努力の方向違いに気がついた「一言」
その努力の証であるネタの山を師匠に見せて「こんなに頑張ってすごいな」と当時の私は言われたかったのかもしれません。しかし、実際に返ってきたセリフは「で、どれがイチオシなん?」でした。よく考えれば当然のことで、師匠たちは寝る間もないほど忙しく仕事をしており、私のネタをひとつひとつ見る時間はありません。ですが、そのことに気がついていなかった当時の私は、頑張りを「量」で表現しようとしていたのです。
つまり、努力の方向が「限界まで量を出す」ということになっていて、本来の目標である「師匠たちのネタのお手伝いをする」ことからずれていたのです。
それ以降、私はネタを考えるのに同じ時間を割きながらも、「台本を簡潔にまとめる」「ポイントを強調する」など自分の思考を凝縮して師匠たちに伝えるようにしました。仕事のやり方をはじめて変えたとき、台本はこれまでの1/10程度である、わずか3ページほどにまとまりました。「こんなに薄いものでいいのか?」と不安に思いながら師匠に台本をお渡しすると、一言「わかりやすくまとまってて、ええなぁ、ちゃんと考えたの伝わるわ」と言われて嬉しかった記憶があります。
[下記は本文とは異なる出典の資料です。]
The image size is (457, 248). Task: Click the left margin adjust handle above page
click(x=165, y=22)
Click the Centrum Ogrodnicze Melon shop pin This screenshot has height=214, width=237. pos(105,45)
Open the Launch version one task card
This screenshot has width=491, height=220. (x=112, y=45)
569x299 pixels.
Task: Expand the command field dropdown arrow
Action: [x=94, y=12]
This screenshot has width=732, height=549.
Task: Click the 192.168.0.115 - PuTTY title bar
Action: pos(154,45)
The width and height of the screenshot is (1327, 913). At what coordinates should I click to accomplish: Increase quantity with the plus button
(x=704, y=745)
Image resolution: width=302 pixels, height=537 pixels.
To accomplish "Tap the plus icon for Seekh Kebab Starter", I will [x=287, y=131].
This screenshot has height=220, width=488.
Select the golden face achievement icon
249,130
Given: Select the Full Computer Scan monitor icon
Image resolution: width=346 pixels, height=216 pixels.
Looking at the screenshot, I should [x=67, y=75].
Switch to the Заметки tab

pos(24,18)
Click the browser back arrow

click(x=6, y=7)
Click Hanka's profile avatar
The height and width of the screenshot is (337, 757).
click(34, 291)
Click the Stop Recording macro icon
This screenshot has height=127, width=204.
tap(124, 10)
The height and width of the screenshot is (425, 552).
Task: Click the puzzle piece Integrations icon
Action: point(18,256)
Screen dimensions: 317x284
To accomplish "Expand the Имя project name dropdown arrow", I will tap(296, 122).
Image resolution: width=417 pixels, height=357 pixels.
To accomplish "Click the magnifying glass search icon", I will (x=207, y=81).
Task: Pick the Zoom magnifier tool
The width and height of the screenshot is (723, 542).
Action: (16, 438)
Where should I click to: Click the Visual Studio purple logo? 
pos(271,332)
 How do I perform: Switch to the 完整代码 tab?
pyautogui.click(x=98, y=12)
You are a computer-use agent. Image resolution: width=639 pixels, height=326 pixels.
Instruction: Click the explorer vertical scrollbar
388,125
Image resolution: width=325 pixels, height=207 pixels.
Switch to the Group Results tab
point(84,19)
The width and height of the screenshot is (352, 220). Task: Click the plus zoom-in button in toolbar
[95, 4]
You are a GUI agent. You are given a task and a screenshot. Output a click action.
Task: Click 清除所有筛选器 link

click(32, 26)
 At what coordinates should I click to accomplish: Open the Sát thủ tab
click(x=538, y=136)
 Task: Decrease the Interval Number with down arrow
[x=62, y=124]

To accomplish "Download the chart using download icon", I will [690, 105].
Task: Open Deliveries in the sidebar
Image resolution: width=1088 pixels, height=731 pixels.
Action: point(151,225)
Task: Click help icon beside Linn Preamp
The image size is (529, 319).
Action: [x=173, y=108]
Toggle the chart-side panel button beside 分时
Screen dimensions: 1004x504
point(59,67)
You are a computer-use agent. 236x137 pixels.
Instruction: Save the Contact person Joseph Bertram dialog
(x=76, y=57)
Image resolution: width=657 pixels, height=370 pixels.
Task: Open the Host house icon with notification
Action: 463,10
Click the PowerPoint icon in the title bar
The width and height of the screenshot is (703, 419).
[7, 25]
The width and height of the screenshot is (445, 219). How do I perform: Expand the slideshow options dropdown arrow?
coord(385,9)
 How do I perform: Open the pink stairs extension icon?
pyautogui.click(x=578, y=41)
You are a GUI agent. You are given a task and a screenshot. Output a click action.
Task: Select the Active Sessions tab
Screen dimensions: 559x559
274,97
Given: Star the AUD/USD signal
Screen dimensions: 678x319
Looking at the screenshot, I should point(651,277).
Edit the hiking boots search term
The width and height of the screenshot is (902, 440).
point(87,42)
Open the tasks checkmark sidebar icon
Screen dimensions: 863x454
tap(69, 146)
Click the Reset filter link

師匠からしたら何気ない言葉だったのかもしれませんが、私の努力の方向がしっかりと決まった瞬間でした。
こういった経験もあり、今でも生徒たちには「頑張るのは良い、一番大事なこと。だけど、それが舞台につながるものなのか忘れないように」と教えています。「ネタをたくさん考えた」「24時間お笑いのことだけ考えている」など、どれも素晴らしいことですが、それはお客さんからしたら関係ありません。ネタの時間わずか数分で面白いかどうか、シンプルにそれだけで評価されるわけですから、正しい努力が必要になるわけです。
お笑いの話が中心になりましたが、努力の方向については仕事も同じかと思います。「頑張っているのに仕事ができない」と思われては非常にもったいないですから、ぜひ意識してみてください。